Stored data

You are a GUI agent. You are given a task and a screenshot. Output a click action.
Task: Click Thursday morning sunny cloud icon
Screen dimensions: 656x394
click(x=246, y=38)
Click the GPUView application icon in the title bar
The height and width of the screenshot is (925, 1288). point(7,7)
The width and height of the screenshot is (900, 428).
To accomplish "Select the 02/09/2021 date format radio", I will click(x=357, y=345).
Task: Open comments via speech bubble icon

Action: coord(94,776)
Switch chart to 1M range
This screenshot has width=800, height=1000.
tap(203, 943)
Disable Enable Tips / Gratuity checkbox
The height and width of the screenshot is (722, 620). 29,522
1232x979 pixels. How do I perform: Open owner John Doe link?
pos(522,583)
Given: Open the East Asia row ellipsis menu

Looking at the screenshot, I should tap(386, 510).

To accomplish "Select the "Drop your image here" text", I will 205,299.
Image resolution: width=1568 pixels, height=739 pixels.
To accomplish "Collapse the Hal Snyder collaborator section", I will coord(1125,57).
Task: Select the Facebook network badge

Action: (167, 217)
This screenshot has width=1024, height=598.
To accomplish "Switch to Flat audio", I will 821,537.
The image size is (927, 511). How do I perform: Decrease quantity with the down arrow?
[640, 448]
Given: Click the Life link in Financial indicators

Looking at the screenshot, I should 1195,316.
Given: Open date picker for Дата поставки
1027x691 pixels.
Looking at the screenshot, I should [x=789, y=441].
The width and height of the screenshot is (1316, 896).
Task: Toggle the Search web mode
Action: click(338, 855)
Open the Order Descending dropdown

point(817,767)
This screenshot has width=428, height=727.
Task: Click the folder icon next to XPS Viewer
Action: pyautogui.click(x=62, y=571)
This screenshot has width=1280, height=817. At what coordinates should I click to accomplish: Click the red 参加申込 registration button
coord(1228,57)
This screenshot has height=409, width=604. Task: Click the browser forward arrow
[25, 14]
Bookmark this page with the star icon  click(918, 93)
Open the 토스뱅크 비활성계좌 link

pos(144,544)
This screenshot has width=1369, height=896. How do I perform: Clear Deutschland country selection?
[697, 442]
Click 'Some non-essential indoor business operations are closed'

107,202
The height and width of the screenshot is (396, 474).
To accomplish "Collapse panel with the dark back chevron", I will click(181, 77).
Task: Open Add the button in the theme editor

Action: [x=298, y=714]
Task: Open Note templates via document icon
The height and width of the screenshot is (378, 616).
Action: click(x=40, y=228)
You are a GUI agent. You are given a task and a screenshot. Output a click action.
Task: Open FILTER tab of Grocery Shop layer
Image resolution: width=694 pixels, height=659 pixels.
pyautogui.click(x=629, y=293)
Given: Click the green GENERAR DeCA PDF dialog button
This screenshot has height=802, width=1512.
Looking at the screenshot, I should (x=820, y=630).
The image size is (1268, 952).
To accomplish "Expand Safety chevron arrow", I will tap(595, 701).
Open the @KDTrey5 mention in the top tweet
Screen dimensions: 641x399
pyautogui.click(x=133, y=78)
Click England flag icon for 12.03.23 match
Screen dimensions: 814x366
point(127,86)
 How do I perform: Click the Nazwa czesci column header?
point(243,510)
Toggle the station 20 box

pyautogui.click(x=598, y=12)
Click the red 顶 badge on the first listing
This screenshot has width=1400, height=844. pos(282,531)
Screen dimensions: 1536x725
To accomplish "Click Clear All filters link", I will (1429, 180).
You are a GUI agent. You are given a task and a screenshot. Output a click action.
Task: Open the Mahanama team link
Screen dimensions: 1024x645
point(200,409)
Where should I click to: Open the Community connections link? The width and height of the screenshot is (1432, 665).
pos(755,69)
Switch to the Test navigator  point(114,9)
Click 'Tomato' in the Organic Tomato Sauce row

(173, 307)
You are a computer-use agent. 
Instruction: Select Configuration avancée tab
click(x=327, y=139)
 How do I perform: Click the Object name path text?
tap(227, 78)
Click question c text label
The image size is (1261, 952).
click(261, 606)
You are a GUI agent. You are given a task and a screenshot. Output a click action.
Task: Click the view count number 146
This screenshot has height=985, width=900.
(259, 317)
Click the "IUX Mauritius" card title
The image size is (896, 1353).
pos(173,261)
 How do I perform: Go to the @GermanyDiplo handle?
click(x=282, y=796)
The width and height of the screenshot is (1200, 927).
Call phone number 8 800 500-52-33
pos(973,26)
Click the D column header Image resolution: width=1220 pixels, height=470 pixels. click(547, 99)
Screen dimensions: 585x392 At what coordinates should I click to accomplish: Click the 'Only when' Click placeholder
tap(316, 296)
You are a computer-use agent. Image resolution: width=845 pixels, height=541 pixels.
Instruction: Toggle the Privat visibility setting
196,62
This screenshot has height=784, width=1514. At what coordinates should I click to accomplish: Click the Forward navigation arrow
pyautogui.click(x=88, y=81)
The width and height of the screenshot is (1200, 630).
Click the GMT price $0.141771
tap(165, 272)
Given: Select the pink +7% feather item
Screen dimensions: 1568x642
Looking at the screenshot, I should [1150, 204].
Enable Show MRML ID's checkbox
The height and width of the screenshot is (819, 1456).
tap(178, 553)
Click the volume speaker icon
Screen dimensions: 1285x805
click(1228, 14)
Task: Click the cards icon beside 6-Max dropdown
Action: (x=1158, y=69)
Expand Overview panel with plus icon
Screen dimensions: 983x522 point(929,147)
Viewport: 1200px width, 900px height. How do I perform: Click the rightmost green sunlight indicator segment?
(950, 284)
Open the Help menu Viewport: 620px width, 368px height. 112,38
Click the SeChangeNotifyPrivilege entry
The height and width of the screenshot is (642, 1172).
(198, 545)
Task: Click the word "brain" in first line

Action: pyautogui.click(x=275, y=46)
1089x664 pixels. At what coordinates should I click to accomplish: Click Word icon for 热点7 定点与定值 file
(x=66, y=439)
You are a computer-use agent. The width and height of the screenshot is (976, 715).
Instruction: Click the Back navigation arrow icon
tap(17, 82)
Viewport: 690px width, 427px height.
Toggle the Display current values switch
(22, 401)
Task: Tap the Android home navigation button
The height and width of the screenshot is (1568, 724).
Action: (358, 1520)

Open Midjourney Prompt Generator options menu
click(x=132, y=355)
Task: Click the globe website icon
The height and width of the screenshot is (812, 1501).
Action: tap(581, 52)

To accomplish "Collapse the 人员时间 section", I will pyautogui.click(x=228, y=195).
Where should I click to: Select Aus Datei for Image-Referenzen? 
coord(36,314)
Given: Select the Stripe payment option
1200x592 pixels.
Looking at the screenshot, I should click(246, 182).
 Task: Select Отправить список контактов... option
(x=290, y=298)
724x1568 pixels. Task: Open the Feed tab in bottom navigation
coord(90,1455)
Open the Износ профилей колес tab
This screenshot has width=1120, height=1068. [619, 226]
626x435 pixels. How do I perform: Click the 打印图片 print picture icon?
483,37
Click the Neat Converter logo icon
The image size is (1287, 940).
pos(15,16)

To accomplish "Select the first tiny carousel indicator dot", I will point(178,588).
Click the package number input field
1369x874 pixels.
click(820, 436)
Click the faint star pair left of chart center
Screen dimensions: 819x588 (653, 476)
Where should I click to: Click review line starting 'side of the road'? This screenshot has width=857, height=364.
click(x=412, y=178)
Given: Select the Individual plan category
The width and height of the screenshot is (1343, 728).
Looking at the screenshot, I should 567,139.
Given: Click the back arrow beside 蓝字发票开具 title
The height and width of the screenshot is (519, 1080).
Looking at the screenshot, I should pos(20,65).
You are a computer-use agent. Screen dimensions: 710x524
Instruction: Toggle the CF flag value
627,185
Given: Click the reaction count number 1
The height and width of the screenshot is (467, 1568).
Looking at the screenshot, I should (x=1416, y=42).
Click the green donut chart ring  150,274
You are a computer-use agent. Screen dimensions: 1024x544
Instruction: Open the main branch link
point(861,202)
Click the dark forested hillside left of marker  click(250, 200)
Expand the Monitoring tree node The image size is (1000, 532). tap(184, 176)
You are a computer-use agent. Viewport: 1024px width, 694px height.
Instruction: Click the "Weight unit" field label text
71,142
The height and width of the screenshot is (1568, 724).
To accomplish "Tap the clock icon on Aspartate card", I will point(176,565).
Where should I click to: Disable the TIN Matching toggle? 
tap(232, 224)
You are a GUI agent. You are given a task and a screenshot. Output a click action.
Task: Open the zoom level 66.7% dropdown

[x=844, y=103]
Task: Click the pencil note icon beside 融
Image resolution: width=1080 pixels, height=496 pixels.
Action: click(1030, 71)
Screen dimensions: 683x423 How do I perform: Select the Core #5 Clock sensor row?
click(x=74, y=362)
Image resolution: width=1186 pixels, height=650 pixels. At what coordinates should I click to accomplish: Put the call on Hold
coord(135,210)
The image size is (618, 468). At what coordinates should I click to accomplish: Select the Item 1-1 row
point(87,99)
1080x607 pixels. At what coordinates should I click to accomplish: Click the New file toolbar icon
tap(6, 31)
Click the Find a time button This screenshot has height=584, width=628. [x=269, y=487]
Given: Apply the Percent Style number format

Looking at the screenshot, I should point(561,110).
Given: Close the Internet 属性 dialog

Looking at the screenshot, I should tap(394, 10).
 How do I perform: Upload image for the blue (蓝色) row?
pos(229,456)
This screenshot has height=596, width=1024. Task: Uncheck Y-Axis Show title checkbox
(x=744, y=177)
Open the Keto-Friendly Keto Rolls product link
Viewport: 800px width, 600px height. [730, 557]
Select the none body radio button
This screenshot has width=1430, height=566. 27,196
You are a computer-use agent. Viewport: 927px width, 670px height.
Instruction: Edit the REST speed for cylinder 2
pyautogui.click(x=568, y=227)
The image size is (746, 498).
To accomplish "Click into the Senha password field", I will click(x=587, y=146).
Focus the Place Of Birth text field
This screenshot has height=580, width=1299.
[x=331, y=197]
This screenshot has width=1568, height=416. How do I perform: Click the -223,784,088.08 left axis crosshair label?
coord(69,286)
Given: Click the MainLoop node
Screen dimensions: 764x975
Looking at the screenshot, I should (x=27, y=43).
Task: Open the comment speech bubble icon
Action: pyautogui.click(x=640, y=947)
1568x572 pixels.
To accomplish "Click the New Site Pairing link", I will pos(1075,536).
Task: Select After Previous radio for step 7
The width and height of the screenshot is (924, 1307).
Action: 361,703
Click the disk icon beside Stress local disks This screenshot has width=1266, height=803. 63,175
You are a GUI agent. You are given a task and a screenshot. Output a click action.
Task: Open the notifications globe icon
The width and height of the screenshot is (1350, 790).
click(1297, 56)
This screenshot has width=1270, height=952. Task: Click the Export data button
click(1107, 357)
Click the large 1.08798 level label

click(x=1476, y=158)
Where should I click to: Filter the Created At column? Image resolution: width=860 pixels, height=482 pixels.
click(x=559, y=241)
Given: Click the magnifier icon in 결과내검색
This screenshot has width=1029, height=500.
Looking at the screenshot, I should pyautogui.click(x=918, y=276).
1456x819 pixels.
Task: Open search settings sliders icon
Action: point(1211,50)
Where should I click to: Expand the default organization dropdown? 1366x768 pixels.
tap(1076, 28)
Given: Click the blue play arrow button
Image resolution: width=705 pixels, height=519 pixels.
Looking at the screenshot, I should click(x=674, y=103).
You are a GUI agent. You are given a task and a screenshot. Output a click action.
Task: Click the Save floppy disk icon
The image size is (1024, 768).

— Try it —
From the first line of the records above down to the line containing "This screenshot has width=1024, height=598.", repeat each line exactly as written. Include both of those lines and add nothing.

— Reply to the exercise —
You are a GUI agent. You are given a task and a screenshot. Output a click action.
Task: Click Thursday morning sunny cloud icon
Screen dimensions: 656x394
click(x=246, y=38)
Click the GPUView application icon in the title bar
The height and width of the screenshot is (925, 1288). point(7,7)
The width and height of the screenshot is (900, 428).
To accomplish "Select the 02/09/2021 date format radio", I will click(x=357, y=345).
Task: Open comments via speech bubble icon

Action: coord(94,776)
Switch chart to 1M range
This screenshot has width=800, height=1000.
tap(203, 943)
Disable Enable Tips / Gratuity checkbox
The height and width of the screenshot is (722, 620). 29,522
1232x979 pixels. How do I perform: Open owner John Doe link?
pos(522,583)
Given: Open the East Asia row ellipsis menu

Looking at the screenshot, I should tap(386, 510).

To accomplish "Select the "Drop your image here" text", I will 205,299.
Image resolution: width=1568 pixels, height=739 pixels.
To accomplish "Collapse the Hal Snyder collaborator section", I will coord(1125,57).
Task: Select the Facebook network badge

Action: (167, 217)
This screenshot has width=1024, height=598.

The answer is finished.